Bank of America reports that last year, 76% of HSA participants spent their contributions on healthcare expenses. Only 24% actually saved the money they put in.

Of course, HSAs are designed to let you tap your balance at any time. There's no penalty for taking withdrawals prior to retirement age the way there is with an IRA or 401(k) because HSAs aren't retirement plans.

But the way to get the most benefit from an HSA is to contribute to one of these accounts, invest your balance, and let it grow tax-free for as many years as possible. If you take HSA withdrawals year after year, you risk ending up with little to no money by the time retirement rolls around.

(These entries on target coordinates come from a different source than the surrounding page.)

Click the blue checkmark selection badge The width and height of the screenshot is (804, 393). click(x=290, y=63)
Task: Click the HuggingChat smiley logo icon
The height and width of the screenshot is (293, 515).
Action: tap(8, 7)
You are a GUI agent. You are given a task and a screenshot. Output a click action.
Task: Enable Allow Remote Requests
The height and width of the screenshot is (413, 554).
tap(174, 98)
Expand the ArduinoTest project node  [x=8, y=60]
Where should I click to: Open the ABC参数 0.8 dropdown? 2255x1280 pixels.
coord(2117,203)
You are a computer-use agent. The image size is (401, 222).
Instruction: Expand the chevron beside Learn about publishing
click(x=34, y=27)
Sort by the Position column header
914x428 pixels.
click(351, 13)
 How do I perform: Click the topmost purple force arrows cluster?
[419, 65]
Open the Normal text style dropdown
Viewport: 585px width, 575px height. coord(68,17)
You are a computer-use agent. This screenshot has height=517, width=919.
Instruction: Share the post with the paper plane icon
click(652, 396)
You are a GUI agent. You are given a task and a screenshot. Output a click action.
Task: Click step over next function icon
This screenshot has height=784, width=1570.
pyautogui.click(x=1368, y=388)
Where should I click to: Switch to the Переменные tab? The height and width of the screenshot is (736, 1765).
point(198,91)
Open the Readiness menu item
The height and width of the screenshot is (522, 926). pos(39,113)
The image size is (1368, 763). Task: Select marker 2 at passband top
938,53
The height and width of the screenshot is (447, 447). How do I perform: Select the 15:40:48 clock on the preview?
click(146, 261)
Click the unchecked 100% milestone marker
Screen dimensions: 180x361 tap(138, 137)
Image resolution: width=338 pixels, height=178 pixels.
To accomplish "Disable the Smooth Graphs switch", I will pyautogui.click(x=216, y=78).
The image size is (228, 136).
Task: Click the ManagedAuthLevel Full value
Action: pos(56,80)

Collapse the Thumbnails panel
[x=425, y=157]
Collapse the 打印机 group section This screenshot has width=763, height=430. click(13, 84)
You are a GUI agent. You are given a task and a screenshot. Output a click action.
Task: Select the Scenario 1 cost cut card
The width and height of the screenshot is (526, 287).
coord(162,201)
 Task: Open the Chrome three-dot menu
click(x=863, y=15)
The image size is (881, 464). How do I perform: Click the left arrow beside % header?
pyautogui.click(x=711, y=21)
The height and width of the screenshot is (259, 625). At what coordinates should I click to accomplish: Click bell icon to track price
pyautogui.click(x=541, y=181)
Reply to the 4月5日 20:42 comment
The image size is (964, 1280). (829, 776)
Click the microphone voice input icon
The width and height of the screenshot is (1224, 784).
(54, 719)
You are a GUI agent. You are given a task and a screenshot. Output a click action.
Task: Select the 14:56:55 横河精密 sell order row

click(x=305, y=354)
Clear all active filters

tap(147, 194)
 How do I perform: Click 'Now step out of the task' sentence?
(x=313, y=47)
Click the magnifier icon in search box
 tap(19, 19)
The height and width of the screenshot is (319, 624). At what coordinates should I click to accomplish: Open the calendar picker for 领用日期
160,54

Meanwhile, retirement is when you'll likely need a robust HSA balance the most. Many seniors find that their healthcare costs are higher in retirement due to issues brought about by aging. Plus, many retirees feel that money is tighter, in general, due to the lack of a regular paycheck. While you may be tempted to tap your HSA for near-term medical bills, and understandably so, the best thing you can do with your HSA is to leave it alone as long as possible.

Once you turn 65, you can take an HSA withdrawal for any purpose without incurring a penalty. Generally, penalties apply to HSA withdrawals taken for non-medical purposes. But that penalty is waived once you're 65, which means that from that point onward, your HSA can truly double as a regular retirement savings account.

That being said, HSA withdrawals taken at age 65 or later for non-medical purposes are subject to taxes. But that's no different than withdrawals from a traditional IRA or 401(k) plan.

Put your HSA to good use

Your HSA might come in handy during your working years. But you're likely to appreciate that money much more once you're retired.

If you can afford to pay your medical bills out of your pocket during your working years, do that. The more money you can bring with you into retirement in HSA form, the more financially secure you're apt to feel once your senior healthcare bills start to roll in.